T03153

Toezegging Toezenden eigen onderzoeken opkomstbereidheid (35.654)



De minister van Binnenlandse Zaken en Koninkrijksrelaties zegt, na een vraag van het lid Koole (PvdA), de Kamer toe de eigen onderzoeken over de opkomstbereidheid te doen toekomen.


Kerngegevens

Nummer T03153
Status voldaan
Datum toezegging 26 januari 2021
Deadline 1 april 2021
Verantwoordelijke(n) Minister van Binnenlandse Zaken en Koninkrijksrelaties
Kamerleden Prof.dr.
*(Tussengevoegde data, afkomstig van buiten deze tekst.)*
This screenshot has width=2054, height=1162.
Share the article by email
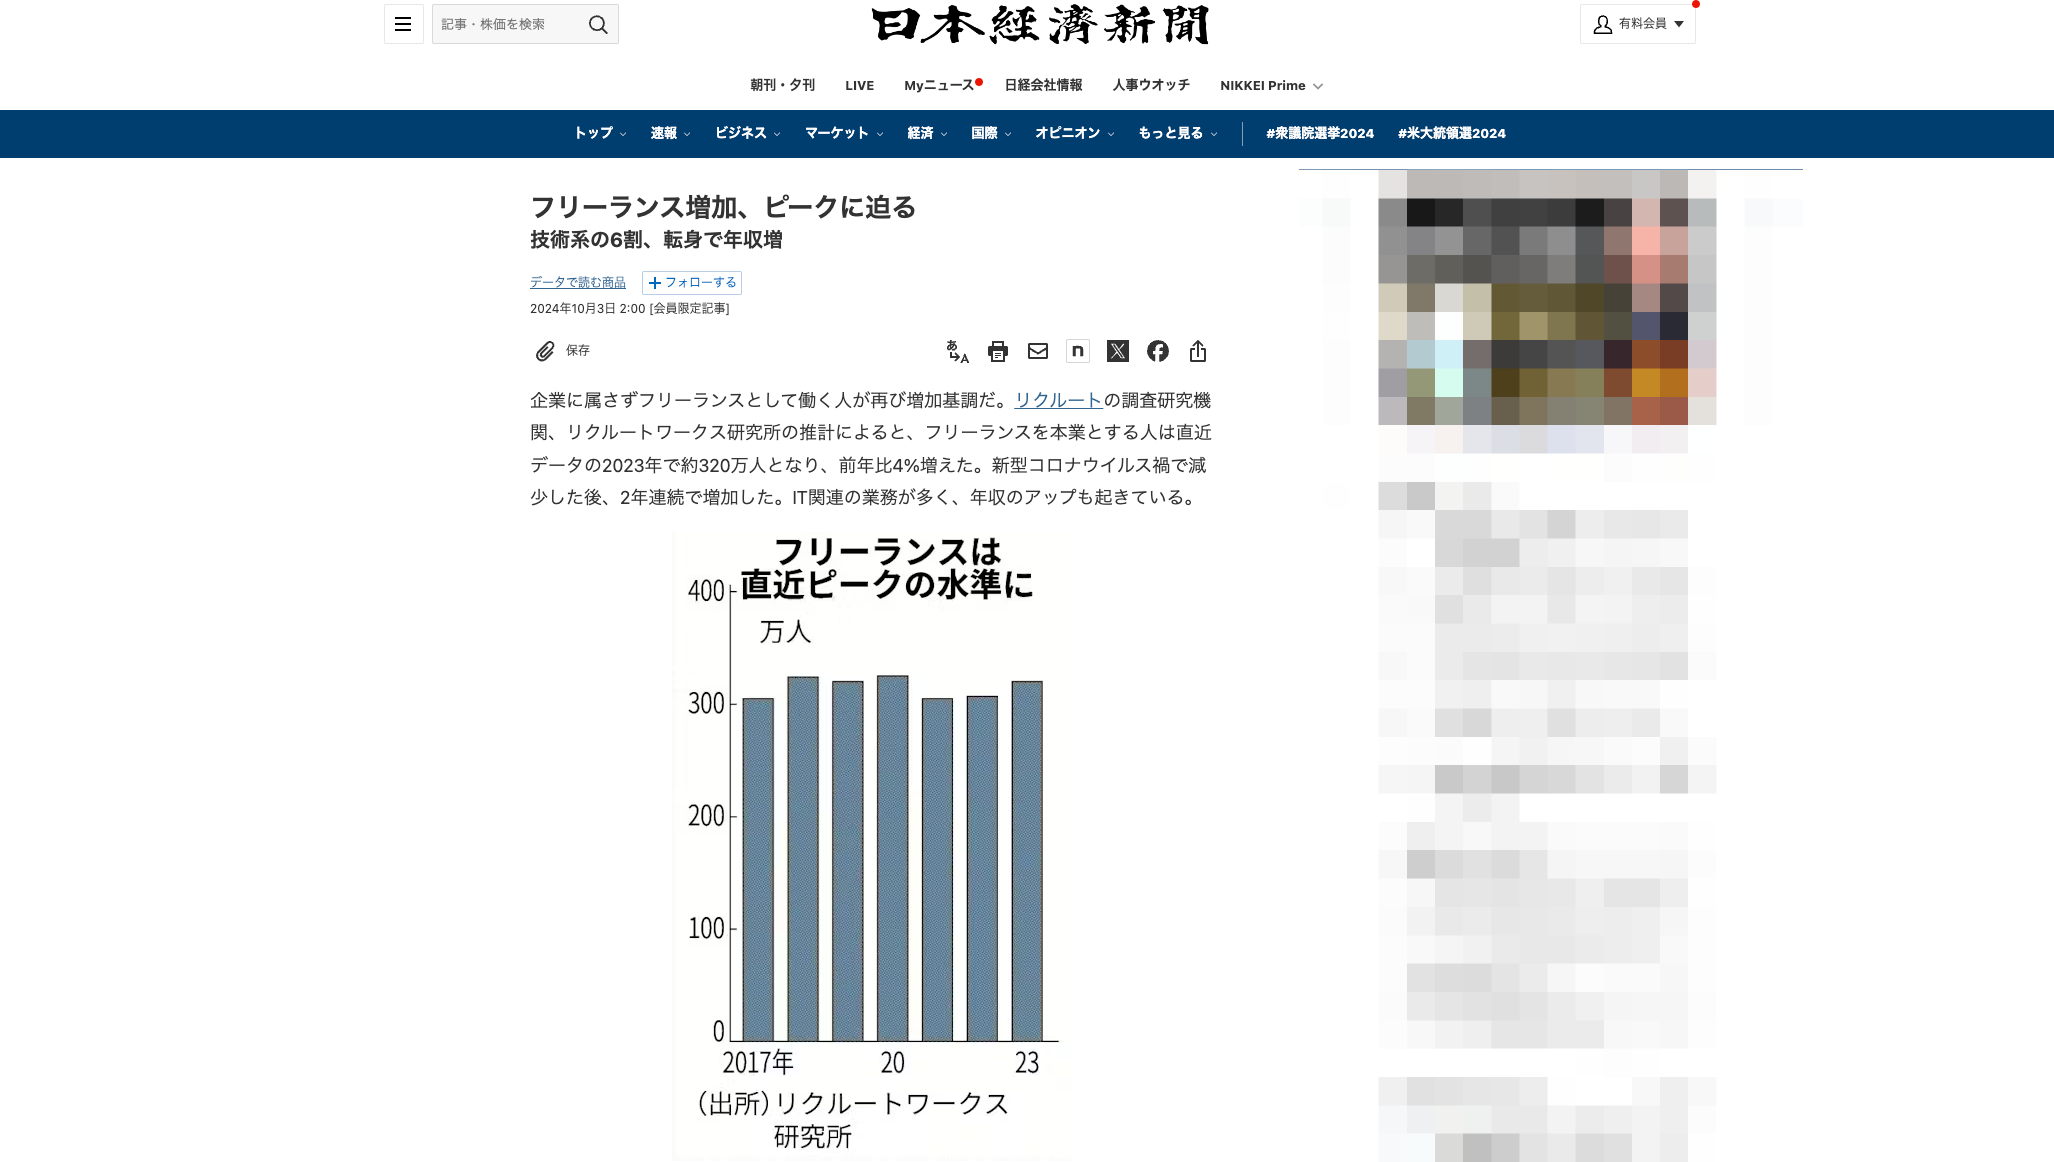pyautogui.click(x=1037, y=351)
R.A. Koole (PvdA)
Commissie commissie voor Binnenlandse Zaken en de Hoge Colleges van Staat / Algemene Zaken en Huis van de Koning (BiZa/AZ)
Soort activiteit Plenaire vergadering
Categorie brief/nota
Onderwerpen onderzoeken
Tweede Kamerverkiezingen
COVID-19
Kamerstukken Tijdelijke wet Tweede Kamerverkiezing covid-19 (35.654)


Uit de stukken

Handelingen I 2020-2021, nr. 21, item 8, blz. 5.

De heer Koole (PvdA):

De drie vlakken of wegingscriteria — pandemie, gemeentelijke organisatie en de effecten op de opkomst — worden in samenhang bekeken en dat horen we dan eind februari. Betekent in samenhang bekijken ook dat beide Kamers de relevante gegevens over die drie vlakken — en misschien zijn er nog meer — ook ontvangen, vraag ik in eerste instantie aan de minister.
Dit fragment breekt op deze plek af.